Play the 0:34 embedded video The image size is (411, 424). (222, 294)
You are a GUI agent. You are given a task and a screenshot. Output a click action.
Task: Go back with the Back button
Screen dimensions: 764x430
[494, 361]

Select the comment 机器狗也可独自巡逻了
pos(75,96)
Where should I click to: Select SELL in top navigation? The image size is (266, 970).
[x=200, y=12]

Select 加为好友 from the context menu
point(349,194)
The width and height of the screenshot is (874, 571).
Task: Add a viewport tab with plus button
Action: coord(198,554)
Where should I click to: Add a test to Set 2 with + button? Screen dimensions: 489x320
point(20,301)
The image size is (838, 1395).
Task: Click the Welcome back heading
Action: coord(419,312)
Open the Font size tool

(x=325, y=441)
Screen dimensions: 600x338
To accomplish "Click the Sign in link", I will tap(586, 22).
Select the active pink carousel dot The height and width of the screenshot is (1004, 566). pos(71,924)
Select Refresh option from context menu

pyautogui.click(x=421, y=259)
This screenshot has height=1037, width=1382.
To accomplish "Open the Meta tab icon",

** Problem description **
Copy every line of the records above, starting with the first, up to and including the line containing "Screen dimensions: 600x338".

** Problem solution **
Play the 0:34 embedded video The image size is (411, 424). (222, 294)
You are a GUI agent. You are given a task and a screenshot. Output a click action.
Task: Go back with the Back button
Screen dimensions: 764x430
[494, 361]

Select the comment 机器狗也可独自巡逻了
pos(75,96)
Where should I click to: Select SELL in top navigation? The image size is (266, 970).
[x=200, y=12]

Select 加为好友 from the context menu
point(349,194)
The width and height of the screenshot is (874, 571).
Task: Add a viewport tab with plus button
Action: coord(198,554)
Where should I click to: Add a test to Set 2 with + button? Screen dimensions: 489x320
point(20,301)
The image size is (838, 1395).
Task: Click the Welcome back heading
Action: coord(419,312)
Open the Font size tool

(x=325, y=441)
Screen dimensions: 600x338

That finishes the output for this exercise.